Our work on psycholinguistics relates to three primary areas:
  • Early language development
  • Language comprehension and production
  • Second language acquisition
  • Language attrition

Early language development

Our team specialises in the study of phonological development. Our research focuses on infants and toddlers, including observational studies of production and experimental studies of word recognition and word learning. We study the relationship between babble and early words, and the shaping of a child's knowledge of the sound system of the language they are learning. We also study how the speech of the adults around them affects infants' learning.

Language comprehension and production

What is the relation between grammatical knowledge and our real-time language processing? Our research mainly concerns psycholinguistic evidence for how syntactic and semantic knowledge is used. Among other phenomena, we study locality restrictions on syntactic dependencies , the interaction of event structure and passivisation, argument/adjunct asymmetries and perceptual reports.

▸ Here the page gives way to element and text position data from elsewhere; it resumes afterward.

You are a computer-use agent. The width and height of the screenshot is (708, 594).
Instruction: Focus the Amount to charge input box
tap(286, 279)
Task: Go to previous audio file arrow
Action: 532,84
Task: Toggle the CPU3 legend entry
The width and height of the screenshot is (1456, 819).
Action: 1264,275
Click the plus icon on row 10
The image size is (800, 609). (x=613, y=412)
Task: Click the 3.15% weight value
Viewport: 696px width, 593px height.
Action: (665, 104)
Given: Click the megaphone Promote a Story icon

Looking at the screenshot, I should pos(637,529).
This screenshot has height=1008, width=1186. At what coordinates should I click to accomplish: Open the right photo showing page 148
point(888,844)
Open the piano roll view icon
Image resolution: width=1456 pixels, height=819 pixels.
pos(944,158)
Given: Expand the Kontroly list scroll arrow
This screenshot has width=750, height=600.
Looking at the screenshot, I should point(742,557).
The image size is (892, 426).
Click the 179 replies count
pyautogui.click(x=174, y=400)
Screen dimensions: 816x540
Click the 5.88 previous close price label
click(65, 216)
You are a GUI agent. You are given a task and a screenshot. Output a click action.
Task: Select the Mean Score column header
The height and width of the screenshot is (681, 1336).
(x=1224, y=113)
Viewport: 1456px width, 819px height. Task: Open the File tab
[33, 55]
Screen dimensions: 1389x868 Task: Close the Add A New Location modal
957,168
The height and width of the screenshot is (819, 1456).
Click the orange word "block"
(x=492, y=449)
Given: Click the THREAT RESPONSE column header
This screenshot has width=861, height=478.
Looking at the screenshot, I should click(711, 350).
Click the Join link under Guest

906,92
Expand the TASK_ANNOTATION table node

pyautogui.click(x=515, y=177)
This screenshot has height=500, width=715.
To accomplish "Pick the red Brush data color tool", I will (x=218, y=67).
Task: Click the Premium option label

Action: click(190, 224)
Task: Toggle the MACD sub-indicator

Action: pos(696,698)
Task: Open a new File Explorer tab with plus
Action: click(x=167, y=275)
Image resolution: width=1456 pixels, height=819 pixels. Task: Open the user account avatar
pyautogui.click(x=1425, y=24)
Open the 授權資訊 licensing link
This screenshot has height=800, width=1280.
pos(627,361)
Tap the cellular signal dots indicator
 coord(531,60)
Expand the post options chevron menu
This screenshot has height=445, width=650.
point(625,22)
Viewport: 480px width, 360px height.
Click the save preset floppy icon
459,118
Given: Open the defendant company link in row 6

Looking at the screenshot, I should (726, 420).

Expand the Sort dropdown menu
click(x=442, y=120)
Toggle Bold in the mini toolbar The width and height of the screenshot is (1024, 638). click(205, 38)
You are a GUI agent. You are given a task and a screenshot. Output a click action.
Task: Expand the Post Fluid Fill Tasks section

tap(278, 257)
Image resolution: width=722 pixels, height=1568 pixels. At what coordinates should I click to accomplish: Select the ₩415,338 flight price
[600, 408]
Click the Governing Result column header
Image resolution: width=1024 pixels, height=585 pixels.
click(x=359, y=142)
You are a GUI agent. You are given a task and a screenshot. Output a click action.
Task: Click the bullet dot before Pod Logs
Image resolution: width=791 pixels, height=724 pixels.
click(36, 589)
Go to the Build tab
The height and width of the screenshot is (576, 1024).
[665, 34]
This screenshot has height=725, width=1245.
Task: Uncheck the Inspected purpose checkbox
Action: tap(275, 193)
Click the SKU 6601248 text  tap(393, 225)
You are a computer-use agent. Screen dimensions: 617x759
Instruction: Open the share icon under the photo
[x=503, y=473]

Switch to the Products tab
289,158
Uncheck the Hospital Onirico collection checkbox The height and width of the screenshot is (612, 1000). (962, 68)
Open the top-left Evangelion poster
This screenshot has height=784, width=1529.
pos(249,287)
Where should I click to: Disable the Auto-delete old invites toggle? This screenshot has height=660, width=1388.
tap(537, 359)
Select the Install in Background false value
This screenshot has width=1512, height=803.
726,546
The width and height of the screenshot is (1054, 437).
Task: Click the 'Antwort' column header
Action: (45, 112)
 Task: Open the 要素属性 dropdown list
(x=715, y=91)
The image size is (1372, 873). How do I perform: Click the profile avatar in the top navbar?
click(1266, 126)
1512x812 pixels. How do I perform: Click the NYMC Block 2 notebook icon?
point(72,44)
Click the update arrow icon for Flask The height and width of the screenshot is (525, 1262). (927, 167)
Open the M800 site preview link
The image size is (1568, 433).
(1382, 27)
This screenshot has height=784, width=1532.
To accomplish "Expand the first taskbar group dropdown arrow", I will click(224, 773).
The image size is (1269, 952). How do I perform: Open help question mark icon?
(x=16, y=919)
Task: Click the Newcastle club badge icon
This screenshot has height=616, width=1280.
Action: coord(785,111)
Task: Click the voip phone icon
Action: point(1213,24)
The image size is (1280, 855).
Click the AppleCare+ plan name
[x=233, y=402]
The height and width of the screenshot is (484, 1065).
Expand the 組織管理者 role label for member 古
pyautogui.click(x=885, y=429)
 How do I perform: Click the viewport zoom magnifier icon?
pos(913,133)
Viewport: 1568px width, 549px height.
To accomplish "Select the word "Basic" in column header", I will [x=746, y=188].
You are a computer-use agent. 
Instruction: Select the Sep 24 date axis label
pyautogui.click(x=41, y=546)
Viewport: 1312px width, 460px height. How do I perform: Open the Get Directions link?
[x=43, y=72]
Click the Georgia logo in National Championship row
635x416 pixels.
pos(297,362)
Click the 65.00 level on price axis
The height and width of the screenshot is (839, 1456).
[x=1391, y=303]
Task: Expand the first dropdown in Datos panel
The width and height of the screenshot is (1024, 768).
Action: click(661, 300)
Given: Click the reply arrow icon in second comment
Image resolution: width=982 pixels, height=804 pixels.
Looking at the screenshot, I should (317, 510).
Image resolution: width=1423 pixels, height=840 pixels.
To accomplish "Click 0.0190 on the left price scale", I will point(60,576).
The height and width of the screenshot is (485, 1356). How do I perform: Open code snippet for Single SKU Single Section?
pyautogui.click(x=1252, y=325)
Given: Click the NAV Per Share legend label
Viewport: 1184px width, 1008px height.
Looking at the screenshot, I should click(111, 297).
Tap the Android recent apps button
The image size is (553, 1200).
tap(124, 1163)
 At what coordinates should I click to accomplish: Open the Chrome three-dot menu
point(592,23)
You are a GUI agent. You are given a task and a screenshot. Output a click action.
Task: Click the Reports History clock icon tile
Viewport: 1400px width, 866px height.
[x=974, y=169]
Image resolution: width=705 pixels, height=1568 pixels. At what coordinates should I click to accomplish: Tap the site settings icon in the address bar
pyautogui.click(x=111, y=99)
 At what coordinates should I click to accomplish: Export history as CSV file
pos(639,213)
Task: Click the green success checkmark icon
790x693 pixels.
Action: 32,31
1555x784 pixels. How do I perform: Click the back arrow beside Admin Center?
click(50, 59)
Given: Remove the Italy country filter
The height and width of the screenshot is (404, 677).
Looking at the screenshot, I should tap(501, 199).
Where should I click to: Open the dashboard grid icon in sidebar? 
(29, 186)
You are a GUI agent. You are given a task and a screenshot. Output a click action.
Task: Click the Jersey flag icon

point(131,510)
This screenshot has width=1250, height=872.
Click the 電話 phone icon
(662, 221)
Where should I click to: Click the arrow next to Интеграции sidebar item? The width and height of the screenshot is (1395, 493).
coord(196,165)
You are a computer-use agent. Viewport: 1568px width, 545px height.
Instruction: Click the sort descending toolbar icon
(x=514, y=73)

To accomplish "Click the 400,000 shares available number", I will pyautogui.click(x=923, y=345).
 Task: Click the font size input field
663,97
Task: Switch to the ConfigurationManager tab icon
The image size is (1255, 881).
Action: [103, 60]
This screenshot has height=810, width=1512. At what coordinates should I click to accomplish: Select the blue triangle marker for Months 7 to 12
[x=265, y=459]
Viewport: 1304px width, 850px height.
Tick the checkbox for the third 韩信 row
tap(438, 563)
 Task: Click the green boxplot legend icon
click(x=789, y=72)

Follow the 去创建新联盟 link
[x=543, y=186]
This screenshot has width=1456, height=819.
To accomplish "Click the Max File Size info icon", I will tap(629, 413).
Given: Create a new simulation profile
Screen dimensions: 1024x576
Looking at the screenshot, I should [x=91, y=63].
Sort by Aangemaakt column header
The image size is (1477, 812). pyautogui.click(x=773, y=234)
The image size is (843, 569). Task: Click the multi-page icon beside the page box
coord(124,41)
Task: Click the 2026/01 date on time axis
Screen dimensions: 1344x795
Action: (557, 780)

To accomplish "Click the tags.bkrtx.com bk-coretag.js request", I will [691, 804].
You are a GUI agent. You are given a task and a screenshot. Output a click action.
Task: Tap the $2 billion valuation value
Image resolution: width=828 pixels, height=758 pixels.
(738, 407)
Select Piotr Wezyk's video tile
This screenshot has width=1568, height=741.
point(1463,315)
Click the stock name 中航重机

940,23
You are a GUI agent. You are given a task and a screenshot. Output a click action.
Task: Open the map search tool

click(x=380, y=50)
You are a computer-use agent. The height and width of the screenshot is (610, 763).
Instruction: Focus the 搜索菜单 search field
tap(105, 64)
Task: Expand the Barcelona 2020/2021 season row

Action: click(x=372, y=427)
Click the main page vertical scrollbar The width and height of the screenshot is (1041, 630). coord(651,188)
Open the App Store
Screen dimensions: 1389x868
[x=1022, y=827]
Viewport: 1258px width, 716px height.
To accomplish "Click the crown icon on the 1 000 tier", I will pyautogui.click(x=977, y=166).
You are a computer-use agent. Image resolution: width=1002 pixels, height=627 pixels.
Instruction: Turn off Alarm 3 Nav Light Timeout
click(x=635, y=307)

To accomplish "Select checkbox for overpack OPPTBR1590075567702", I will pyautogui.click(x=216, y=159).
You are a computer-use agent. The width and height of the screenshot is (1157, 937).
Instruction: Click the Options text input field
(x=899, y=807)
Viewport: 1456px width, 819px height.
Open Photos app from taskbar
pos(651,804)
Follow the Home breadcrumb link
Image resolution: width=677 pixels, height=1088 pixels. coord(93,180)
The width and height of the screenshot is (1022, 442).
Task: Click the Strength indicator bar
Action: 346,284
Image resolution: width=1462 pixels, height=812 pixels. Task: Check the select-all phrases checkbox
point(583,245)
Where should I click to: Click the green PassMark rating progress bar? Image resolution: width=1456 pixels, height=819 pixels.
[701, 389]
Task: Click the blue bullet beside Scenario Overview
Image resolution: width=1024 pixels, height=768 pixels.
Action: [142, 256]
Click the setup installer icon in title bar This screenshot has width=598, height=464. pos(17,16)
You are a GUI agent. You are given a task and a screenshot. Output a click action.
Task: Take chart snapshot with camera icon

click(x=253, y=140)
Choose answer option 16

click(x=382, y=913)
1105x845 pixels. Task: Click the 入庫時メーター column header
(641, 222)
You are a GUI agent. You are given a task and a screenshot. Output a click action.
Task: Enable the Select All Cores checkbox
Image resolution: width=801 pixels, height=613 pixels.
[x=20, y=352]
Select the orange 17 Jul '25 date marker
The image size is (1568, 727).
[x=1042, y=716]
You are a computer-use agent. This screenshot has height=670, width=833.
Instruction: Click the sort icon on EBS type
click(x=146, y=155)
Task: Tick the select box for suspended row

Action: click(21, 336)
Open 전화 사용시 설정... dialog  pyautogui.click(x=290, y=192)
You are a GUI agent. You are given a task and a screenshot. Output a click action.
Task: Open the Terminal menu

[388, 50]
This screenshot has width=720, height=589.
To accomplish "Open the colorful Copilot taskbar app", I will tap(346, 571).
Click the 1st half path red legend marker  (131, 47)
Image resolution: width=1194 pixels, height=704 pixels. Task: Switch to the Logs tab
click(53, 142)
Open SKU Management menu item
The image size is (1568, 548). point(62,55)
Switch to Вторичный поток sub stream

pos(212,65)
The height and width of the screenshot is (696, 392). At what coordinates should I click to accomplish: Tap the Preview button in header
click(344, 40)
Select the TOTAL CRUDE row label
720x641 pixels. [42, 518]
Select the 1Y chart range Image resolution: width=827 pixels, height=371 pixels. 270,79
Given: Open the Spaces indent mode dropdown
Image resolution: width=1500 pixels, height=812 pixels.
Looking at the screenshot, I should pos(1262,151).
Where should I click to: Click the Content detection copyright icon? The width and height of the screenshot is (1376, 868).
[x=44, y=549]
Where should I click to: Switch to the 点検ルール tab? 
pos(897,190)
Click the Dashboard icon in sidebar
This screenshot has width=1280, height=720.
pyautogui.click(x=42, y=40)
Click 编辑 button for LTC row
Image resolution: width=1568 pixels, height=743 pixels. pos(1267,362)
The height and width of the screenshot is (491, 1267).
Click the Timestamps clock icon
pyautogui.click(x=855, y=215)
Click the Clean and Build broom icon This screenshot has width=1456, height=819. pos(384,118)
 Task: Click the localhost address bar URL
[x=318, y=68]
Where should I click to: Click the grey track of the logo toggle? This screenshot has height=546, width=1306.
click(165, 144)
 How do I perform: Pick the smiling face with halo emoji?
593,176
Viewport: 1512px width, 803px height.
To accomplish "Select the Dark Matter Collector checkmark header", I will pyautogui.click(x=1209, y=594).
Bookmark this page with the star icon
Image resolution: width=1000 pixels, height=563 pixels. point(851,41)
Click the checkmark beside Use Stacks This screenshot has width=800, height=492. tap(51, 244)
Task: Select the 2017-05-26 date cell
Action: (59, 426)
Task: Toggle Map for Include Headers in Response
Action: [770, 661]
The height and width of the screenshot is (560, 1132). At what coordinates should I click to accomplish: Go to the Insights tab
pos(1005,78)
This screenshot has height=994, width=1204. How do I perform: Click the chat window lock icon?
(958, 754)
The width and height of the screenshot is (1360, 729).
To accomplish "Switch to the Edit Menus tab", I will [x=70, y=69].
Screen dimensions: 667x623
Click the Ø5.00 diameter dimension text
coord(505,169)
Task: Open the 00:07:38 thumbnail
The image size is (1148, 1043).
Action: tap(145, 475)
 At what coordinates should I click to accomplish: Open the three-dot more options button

Second language acquisition

We investigate multilingual language acquisition from a theoretical linguistic perspective. One main strand is in the second language acquisition of linguistic structure at the interfaces of syntax with semantics and discourse, and in the role of input in shaping acquisition. We specifically undertake research that integrates second language acquisition theory and language teaching practice, both at the level of collaborative research and at the level of knowledge exchange.

Language attrition

Any speaker who knows and uses more than one language will experience these languages interfering with each other. This is well established in second language acquisition, but there is much less work done on how second or foreign languages can affect the native language. We study how processing, production, and representation of the first language of bilinguals may be different from monolinguals, and what factors contribute to such changes.